Strength And Movement Habits That Help
Start with easy control work, then add load. The target is not to isolate the QL all the time. The target is better teamwork across the trunk and hips.
| Area To Train | Simple Drill Ideas | Why It Helps The QL |
|---|---|---|
| Glutes and hips | Bridges, split squats, step-ups | Less one-sided pull on pelvis during walking and lifting |
| Lateral trunk control | Suitcase carry (light), side plank variations | Builds side-body endurance in a graded way |
| Core timing | Dead bug patterns, bird dog | Spreads load across trunk muscles during limb movement |
| Hip mobility | Hip flexor and adductor mobility in easy ranges | Reduces extra motion demand on low back |
| Breathing mechanics | Slow lower-rib breathing, long exhales | Reduces constant bracing that can keep QL tense |
| Daily posture variety | Stand breaks, desk resets, switching carry sides | Cuts repeat stress from one fixed position |
Load Progression Matters
A common mistake is feeling better, then jumping back into full volume in one day. Muscles that just settled down may not be ready for that. Build back in steps: shorter sessions, lighter loads, and rest between hard efforts. If the area stays calm the next day, add a bit more.
When To Seek Medical Care
Low-back pain is common, and many mild muscle strains settle with time and graded movement. Still, some signs should not be brushed off. Get medical care soon if you have pain after a fall or crash, fever, unexplained weight loss, numbness, weakness, or pain that shoots down the leg and keeps getting worse.

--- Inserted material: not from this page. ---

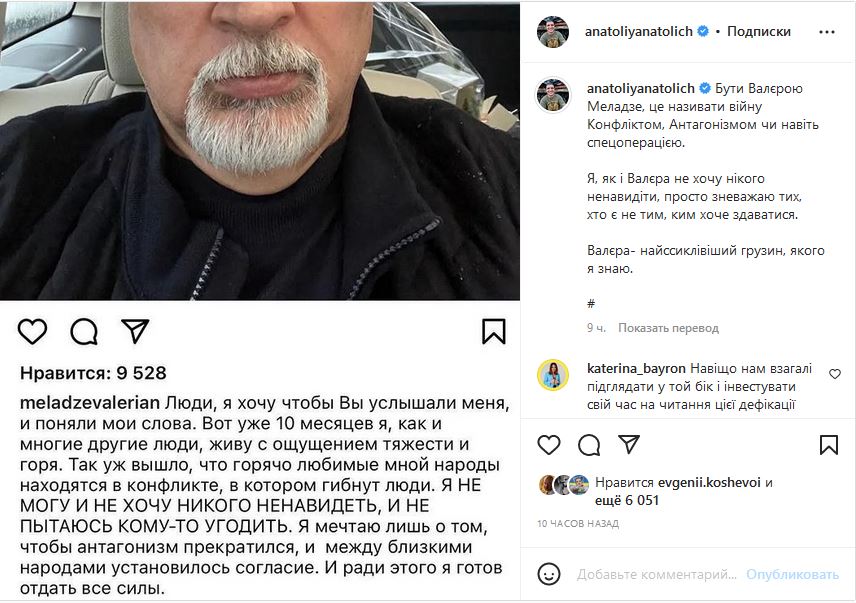Click the Подписки following button
This screenshot has width=856, height=603.
tap(759, 32)
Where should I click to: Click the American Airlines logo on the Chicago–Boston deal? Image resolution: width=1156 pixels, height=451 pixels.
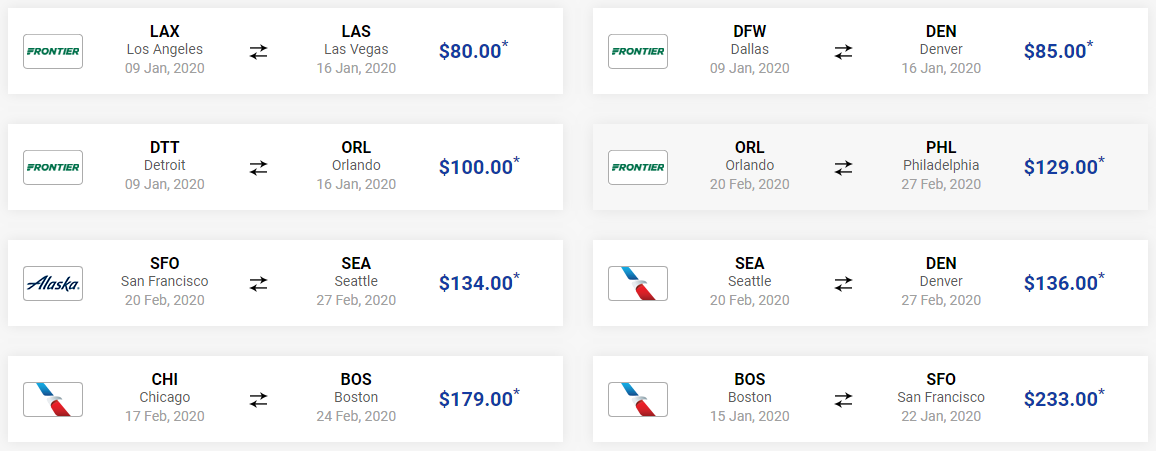click(53, 399)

Seek urgent care right away for bowel or bladder changes, saddle numbness, severe weakness, or back pain with major trauma. Those signs need prompt evaluation.
If pain lasts more than a few weeks, keeps returning, or stops you from normal activity, a medical exam is worth it. You may still have a muscle issue, yet the exam can rule out other causes and give you a cleaner plan.
Quadratus Lumborum Muscle Myths That Cause Confusion
Myth 1: “If It Hurts There, The QL Is The Only Problem”
The QL may be sore, but the source of overload can come from hip stiffness, trunk control, training jumps, sleep position, or work setup. Treat the area, then fix the pattern that fed the flare.
Myth 2: “You Need Aggressive Stretching To Release It”
Hard stretching on a fresh strain can make the muscle guard more. Start with calm movement, breathing, and lighter load. Build range as pain settles.
Myth 3: “Rest Until It Feels Perfect”
Too much rest can leave the area stiff and sensitive. Mild, regular movement often helps recovery, as long as you stay below sharp pain.
A Simple Way To Think About The QL
The quadratus lumborum muscle is not a mystery muscle. It is a deep side-of-low-back muscle that links the pelvis, lumbar spine, and lower rib. It helps with side bending, trunk steadiness, and load sharing during daily movement. When it gets overloaded, the pain can feel stubborn, yet it often settles with smart load control, gentle movement, and a steady return to strength work.
If your pain is severe, spreading, or comes with red-flag signs, get checked. If it is a mild strain pattern, treat it early and kindly. Your low back usually responds well to that approach.
References & Sources
- NCBI Bookshelf (StatPearls).“Anatomy, Abdomen and Pelvis, Quadratus Lumborum.”Provides anatomy details on QL location, attachments, fiber pattern, and clinical notes used in the muscle description.
- National Institute of Arthritis and Musculoskeletal and Skin Diseases (NIAMS).“Back Pain Symptoms, Types, & Causes.”Supports the red-flag screening and broader low-back pain cause list so QL pain is not treated as the only possible source.